> _Work to do_
Lay out the listing from the line containing "The image size is (663, 387)." through the end of the listing as a JSON list of strings, one string per line and blank lines omitted.
=-=-=-=-=
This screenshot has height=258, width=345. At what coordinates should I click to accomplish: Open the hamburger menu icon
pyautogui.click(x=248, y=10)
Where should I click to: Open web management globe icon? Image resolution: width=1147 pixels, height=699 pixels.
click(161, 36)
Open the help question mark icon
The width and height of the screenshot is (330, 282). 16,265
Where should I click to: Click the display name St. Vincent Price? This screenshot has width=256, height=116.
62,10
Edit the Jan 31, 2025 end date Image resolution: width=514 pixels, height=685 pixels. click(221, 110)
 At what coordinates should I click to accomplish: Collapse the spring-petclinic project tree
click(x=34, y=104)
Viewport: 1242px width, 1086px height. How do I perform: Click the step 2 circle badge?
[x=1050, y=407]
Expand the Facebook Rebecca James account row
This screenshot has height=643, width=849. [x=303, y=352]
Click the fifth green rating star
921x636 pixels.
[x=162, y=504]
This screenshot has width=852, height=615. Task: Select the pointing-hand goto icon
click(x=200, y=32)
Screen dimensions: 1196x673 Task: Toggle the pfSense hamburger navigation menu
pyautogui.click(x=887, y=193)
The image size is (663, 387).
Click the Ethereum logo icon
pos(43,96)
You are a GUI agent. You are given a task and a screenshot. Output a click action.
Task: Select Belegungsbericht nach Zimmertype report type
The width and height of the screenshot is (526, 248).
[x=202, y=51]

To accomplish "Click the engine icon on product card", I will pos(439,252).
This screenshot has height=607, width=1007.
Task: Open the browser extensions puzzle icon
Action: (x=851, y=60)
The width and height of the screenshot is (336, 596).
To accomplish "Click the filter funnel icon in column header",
=-=-=-=-=
> _Finished answer_
[
  "The image size is (663, 387).",
  "Click the Ethereum logo icon",
  "pos(43,96)",
  "You are a GUI agent. You are given a task and a screenshot. Output a click action.",
  "Task: Select Belegungsbericht nach Zimmertype report type",
  "The width and height of the screenshot is (526, 248).",
  "[x=202, y=51]",
  "To accomplish \"Click the engine icon on product card\", I will pos(439,252).",
  "This screenshot has height=607, width=1007.",
  "Task: Open the browser extensions puzzle icon",
  "Action: (x=851, y=60)",
  "The width and height of the screenshot is (336, 596).",
  "To accomplish \"Click the filter funnel icon in column header\","
]